The following Monday morning, Diana put Willa into her bicycle basket and rode to the center of town, where a single convenience store, two real-estate offices, a seafood market, and the post office, each housed in a single-story wooden building, comprised Truro’s downtown. In the empty field next to the post office, across the street from the town green, bands and local musicians gave free concerts in the summertime. The summer people packed picnics and came to listen, letting their kids run and dance in front of the bandstand while they drank wine out of plastic cups and ate fried chicken from the Blue Willow or pizza from the Flying Fish in Wellfleet.
On Monday mornings, the field hosted a farmers’ market. That day, half a dozen farms had come, displaying their wares on folding tables. There were jars of honey and beeswax candles, pumpkins and squash and turnips and wreaths made of cedar and pine. Diana was browsing the offerings when Michael Ca
rmody appeared beside her, holding an enormous, oddly shaped tomato in one of his hands.
“Eight dollars for this?” he asked the young woman minding the cashbox.
“It’s delicious,” she said. “Last ones of the season.”
“But it looks like a tumor.” He held the tomato out for Diana’s inspection. The tomato was more oval than round, big enough to fill his palm, with odd bulges beneath its yellow-gold skin. “Would you pay eight dollars for this?” Before she could answer, he turned back to the girl. “You know what, I think I’d pay eight dollars so I wouldn’t have to eat it.”
“Your loss,” she said. “That right there is an Early Girl. Sweetest tomato you’ll ever taste.”
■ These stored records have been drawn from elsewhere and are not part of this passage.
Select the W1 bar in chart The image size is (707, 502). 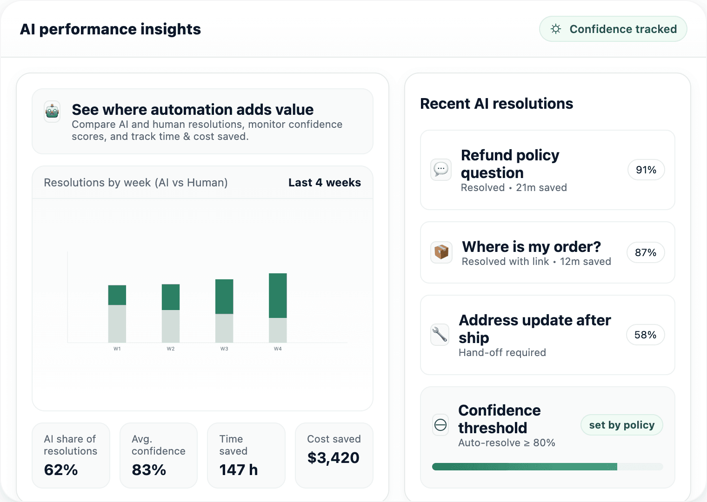tap(117, 314)
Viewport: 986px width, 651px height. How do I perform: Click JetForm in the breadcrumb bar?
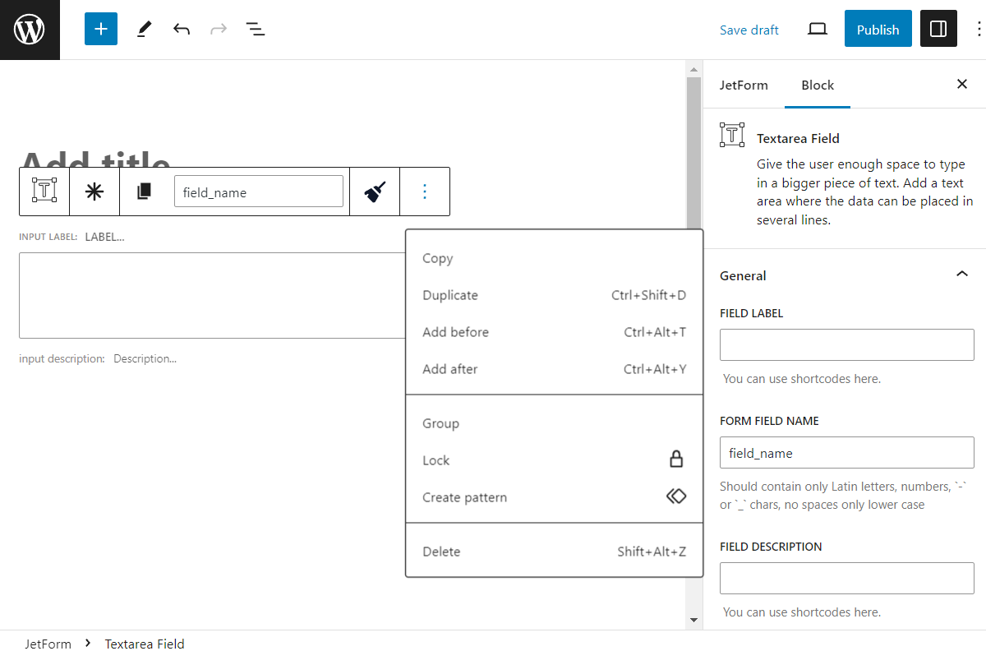[x=48, y=644]
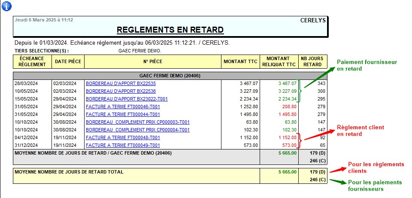Click the blue information icon
The height and width of the screenshot is (198, 412).
click(x=7, y=6)
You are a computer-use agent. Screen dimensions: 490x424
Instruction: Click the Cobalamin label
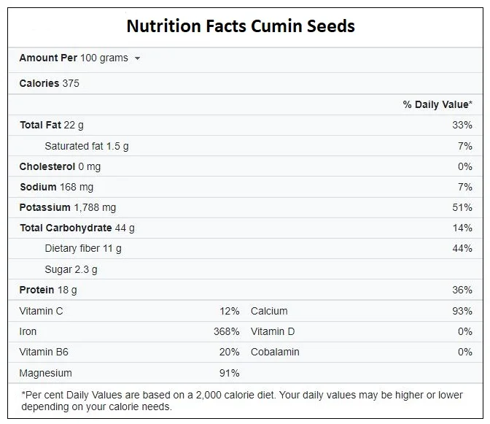275,352
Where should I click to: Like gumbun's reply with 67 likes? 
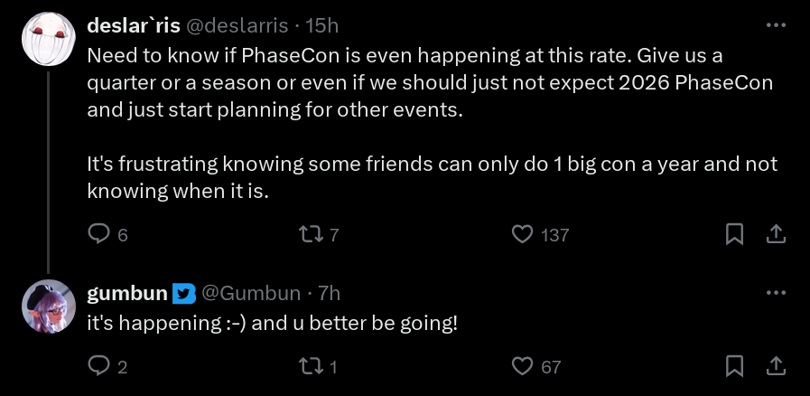pos(522,366)
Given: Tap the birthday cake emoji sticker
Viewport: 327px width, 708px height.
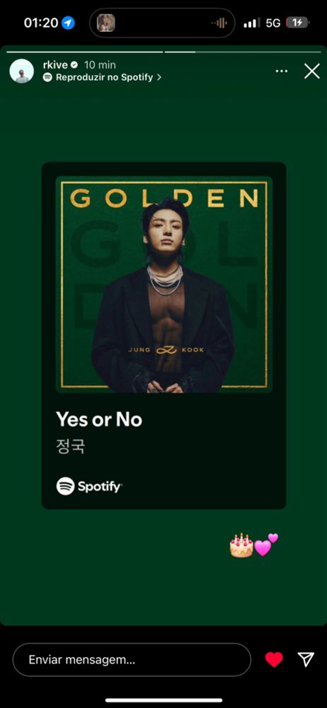Looking at the screenshot, I should click(x=241, y=545).

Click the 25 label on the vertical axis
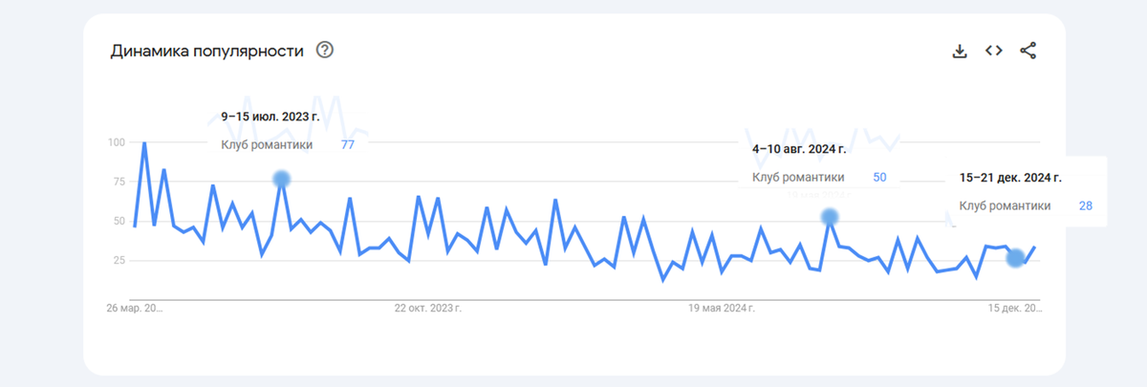(x=119, y=260)
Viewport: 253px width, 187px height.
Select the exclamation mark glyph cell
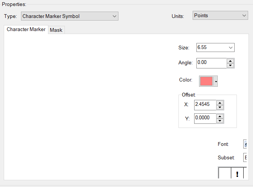237,174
“Really?” He studied it skeptically.
“You get some good sourdough bread, toast it up, slice your Early Girl. A little mayo, little salt, a few grinds of pepper. Best sandwich in the world.”
Michael considered the tomato, then handed the girl a ten-dollar bill and said, “Keep the change.” Turning back to Diana, he said, “Want to split it? I’ll buy the bread if you supply the mayo.”
She shook her head.
“It’s just a sandwich!” he said. “In broad daylight!” When she walked to the fence, where she’d left her bike, he followed her, and when she turned around, he was right on her heel.
She lowered her voice. “What part of ‘no’ don’t you understand?”
“Well,” he said equably, “I would like to get to know you. But I will respect your wishes. If you want to be left alone, I’ll leave you alone. I don’t want to make a nuisance of myself.” He made a show of turning away from Diana, toward the center of the field, where an older man, gantry-thin with a dandelion fluff of white hair, was playing “Turkey in the Straw” on the banjo, with an adoring circle of children at his feet.